Source:AFP Published: 2019/12/4 21:18:41

Video emerged of other leaders mocking US president

Britain's Prime Minister Boris Johnson attends a Conservative Party general election rally event in Colchester, southeast England on Monday. Britain will go to the polls on December 12 to vote in a pre-Christmas general election. Photo: AFP

British Prime Minister Boris Johnson denied on Wednesday he was avoiding being pictured with Donald Trump ahead of a UK election next week, as footage emerged of other leaders mocking the US president.

Johnson met Trump away from the cameras on Tuesday before a two-day NATO summit, avoiding the media fanfare that normally accompanies such talks. He also failed to publicly greet Trump and his wife Melania on the doorstep of Downing Street before a reception with other NATO leaders.

Johnson's team is wary of what Trump might say during his two-day visit, with Britain set to go to the polls on December 12.

Johnson's Conservatives are leading opinion polls but the rival Labour Party has sought to whip up public opinion against Trump, who is deeply unpopular in Britain.

In a press conference on Tuesday, the president promised to "stay out" of the election campaign and most of his remarks were about divisions within NATO. But he still managed to endorse Johnson as "very capable" and intervene in a row over US interests in Britain's state-run National Health Service (NHS) after Brexit.

Arriving for the formal NATO talks in Watford, north of London, on Wednesday, Johnson denied he was trying to avoid being seen with Trump.

"I'm going to be photographed with every possible leader," he insisted, and later posed with the president for an official welcome alongside NATO chief Jens Stoltenberg.

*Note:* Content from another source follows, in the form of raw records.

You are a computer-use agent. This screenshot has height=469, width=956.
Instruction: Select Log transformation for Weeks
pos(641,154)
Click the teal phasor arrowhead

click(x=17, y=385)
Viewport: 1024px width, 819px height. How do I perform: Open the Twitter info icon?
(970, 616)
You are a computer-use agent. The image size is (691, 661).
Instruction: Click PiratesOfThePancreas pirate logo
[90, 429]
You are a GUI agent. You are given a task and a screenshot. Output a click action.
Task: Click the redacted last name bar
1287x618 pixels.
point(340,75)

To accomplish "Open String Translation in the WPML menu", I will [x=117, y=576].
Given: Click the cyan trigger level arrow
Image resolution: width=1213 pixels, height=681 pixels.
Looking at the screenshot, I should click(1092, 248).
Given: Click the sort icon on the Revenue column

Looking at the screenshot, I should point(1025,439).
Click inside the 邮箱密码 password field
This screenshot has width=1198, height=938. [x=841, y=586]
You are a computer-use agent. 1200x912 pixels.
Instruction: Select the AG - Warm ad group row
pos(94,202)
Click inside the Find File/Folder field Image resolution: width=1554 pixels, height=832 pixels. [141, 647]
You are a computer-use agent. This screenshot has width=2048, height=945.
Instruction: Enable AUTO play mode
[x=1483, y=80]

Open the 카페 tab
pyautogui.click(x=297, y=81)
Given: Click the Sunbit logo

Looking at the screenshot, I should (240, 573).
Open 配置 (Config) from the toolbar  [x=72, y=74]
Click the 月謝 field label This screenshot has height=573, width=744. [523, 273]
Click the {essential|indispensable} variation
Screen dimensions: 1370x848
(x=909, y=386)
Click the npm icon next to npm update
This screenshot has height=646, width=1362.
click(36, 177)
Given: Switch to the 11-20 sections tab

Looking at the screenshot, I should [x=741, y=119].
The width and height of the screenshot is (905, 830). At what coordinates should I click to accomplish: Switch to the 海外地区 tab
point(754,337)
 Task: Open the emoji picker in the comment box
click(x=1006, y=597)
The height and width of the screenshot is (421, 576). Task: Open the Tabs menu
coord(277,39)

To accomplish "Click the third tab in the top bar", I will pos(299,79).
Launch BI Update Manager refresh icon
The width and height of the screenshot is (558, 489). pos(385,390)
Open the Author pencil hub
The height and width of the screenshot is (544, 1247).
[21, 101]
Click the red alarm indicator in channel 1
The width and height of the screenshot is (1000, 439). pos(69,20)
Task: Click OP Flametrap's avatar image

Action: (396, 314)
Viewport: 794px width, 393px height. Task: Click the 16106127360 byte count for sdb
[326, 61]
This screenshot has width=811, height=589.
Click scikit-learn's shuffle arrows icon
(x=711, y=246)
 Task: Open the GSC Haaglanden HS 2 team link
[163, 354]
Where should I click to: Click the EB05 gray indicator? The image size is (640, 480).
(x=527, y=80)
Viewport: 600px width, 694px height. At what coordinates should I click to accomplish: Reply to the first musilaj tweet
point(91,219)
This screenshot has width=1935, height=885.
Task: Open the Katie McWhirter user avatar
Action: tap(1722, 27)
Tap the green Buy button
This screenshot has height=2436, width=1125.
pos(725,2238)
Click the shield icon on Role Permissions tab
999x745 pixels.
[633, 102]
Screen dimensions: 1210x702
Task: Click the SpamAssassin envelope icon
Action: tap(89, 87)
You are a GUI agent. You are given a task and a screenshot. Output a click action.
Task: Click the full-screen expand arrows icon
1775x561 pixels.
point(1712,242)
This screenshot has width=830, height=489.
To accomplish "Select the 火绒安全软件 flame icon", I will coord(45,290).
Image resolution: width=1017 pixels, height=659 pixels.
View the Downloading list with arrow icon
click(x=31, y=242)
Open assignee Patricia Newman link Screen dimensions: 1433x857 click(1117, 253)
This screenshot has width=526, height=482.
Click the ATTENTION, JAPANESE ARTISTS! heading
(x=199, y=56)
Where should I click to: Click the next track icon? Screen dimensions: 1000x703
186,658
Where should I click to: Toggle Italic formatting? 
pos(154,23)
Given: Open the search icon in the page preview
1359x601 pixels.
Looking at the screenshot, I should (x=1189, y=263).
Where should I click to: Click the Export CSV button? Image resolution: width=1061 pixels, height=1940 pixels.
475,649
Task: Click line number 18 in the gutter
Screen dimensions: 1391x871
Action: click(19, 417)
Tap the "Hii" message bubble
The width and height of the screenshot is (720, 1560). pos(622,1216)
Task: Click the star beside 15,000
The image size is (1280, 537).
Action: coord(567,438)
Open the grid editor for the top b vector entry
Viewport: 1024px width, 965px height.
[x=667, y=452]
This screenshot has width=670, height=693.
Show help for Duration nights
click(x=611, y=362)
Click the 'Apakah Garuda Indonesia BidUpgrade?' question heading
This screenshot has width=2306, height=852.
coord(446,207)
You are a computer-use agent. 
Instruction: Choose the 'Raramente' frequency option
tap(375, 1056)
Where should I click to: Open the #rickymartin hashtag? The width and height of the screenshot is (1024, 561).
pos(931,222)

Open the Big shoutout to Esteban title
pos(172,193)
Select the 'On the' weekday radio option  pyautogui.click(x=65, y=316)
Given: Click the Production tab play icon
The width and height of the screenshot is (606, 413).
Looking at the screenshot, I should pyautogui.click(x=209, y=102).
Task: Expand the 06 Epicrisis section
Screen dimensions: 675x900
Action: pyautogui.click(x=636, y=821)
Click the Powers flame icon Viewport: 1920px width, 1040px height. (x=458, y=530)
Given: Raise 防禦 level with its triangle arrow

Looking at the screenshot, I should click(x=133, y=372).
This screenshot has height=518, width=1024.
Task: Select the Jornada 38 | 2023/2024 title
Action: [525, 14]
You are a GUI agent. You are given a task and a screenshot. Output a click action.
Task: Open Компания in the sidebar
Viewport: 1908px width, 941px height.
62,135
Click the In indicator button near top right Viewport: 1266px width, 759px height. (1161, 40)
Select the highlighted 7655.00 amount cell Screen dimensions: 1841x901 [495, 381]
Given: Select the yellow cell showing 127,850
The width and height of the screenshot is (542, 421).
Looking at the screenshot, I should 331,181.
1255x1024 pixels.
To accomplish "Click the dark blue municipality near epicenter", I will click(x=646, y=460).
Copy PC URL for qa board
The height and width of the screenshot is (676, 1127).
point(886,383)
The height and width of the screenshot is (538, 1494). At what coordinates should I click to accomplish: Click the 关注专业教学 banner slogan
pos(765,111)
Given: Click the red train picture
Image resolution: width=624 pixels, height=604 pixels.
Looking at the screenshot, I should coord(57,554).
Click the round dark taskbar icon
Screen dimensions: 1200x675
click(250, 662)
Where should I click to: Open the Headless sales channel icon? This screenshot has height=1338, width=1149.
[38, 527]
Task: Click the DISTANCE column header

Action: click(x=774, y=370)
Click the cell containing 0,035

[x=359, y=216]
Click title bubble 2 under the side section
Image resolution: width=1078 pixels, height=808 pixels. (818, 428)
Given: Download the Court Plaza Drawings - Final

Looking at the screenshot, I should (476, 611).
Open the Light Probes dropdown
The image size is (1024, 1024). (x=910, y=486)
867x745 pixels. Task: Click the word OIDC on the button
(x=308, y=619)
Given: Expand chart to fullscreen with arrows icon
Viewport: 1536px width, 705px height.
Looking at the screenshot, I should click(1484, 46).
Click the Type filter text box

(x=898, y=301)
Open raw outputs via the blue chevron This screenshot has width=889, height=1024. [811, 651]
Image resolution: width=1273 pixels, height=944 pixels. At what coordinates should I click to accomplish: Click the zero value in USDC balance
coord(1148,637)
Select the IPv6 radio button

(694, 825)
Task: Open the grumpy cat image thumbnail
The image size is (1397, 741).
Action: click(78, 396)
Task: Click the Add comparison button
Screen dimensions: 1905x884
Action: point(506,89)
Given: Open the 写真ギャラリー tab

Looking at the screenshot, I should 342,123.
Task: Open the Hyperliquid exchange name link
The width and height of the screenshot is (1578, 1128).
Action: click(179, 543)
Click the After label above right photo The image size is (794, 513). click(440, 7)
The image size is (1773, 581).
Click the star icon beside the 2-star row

Downing Street said Trump and Johnson had discussed the NATO summit and an earlier meeting between Britain, France, Germany and Turkey about the situation in Syria.

Trump wrote on Twitter that he "enjoyed" the talks, which he said covered "numerous subjects including NATO and trade."

Johnson is campaigning for reelection on a promise to get Britain out of the European Union next month, more than three years after the 2016 Brexit referendum.

He has held up a new US trade deal as one of the prizes of Brexit but has faced accusations from Labour that this will open up the much loved NHS to US firms. Johnson denies this, and Trump said his country would not be interested in the NHS "if you handed it to us on a silver platter."